Últimamente la vida en casa gira en torno a una pequeña cerda inglesa.
No penséis que la Princesa ha cambiado de nacionalidad o que estoy
insultando a alguna súbdita de la corona británica. Nada más lejos. Mi
confesión se debe interpretar literalmente: nuestra vida está marcada
por una pequeña cerda británica y repelente llamada Peppa Pig.
Para
los no entendidos os diré que Peppa es la protagonista de unos dibujos
animados que datan del 2004 pero que en España están causando furor este
año. No se cómo se deben sentir mi
compañeros* que hicieron Tadeo Jones o los dibujantes de Pixar al ver que
un dibujo absolutamente plano y extremadamente sencillo es el que está
triunfando estas Navidades. Y encima muy pedante. Pero así es el mundo
infantil, impredecible.

Peppa se ha convertido en el motor de la Princesa. No hay más que decirle que Peppa está en la tele para que por la mañana
se levante rauda y veloz. Imita a la perfección el sonido que emite uno
de los personajes, Rebeca Rabbit, y admito que algunos diálogos se los
sabe de memoria. Por eso, ahora quiere verlos en inglés y unido a que la
trama de las historias es la vida de una familia normal, como puede ser
la nuestra o la de nuestro entorno, pues estamos encantados con Peppa
Pig a pesar de ser un miembro más de la familia.
Y, como no podia ser
menos, Peppa está la primera en la lista de los Reyes. Y eso no nos
gusta tanto. La Princesa quiere o la caravana de Peppa o el cole, que no la escuela, y ambos juguetes están más que agotados. Hemos
movilizado a amigos, familiares, conocidos…y la respuesta ha sido la
misma: agotado.
Menos mal que el universo Peppa es infinito, y el de los juguetes otro tanto, y estamos de cambio de estrategia.
Por
una parte el Santo se ha encargado de desilusionarla y ya le ha dicho
que ha escuchado en las noticias que los Reyes han mandado una nota
diciendo que todos los niños chinos han pedido eso y como son tantos es
posible que a España no lleguen. La historia no puede ser más
rocambolesca, pero parece que le ha convencido.
Por otro lado esta el
tema del cambio de ilusión y en esas estamos. Cada vez que vemos el
cole de las Barriguitas se nos ponen los ojos en blanco y la Princesa
comienza a compartir nuestra emoción. Así que creo que cuando vea el cole no se acordará del de su adorada Peppa.
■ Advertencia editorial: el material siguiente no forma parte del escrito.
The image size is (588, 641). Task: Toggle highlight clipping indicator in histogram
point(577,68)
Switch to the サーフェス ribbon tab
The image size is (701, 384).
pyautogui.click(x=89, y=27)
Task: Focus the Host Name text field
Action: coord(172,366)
Por supuesto que tendrá otra cosa de la cerda inglesa y, además, claudicaré y añadiré en la carta una Monster High, muñeca espantosa que juré y perjuré que nunca entraría en casa, pero que entrará solo por ver la cara de felicidad de mi Princesa al sentirse tan mayor por tener una Monster.
Por cierto, si yo fuera juguetero ya estaría trabajando el la Monster Pig.

¡¡¡Feliz miércoles!!!
* Hablo de compañeros de Tadeo porque Tadeo Jones es una inciativa del Grupo Intereconomía. Durante casi dos años trabajé pared con pared con los artistas que han hecho de Tadeo Jones la película de animación del año.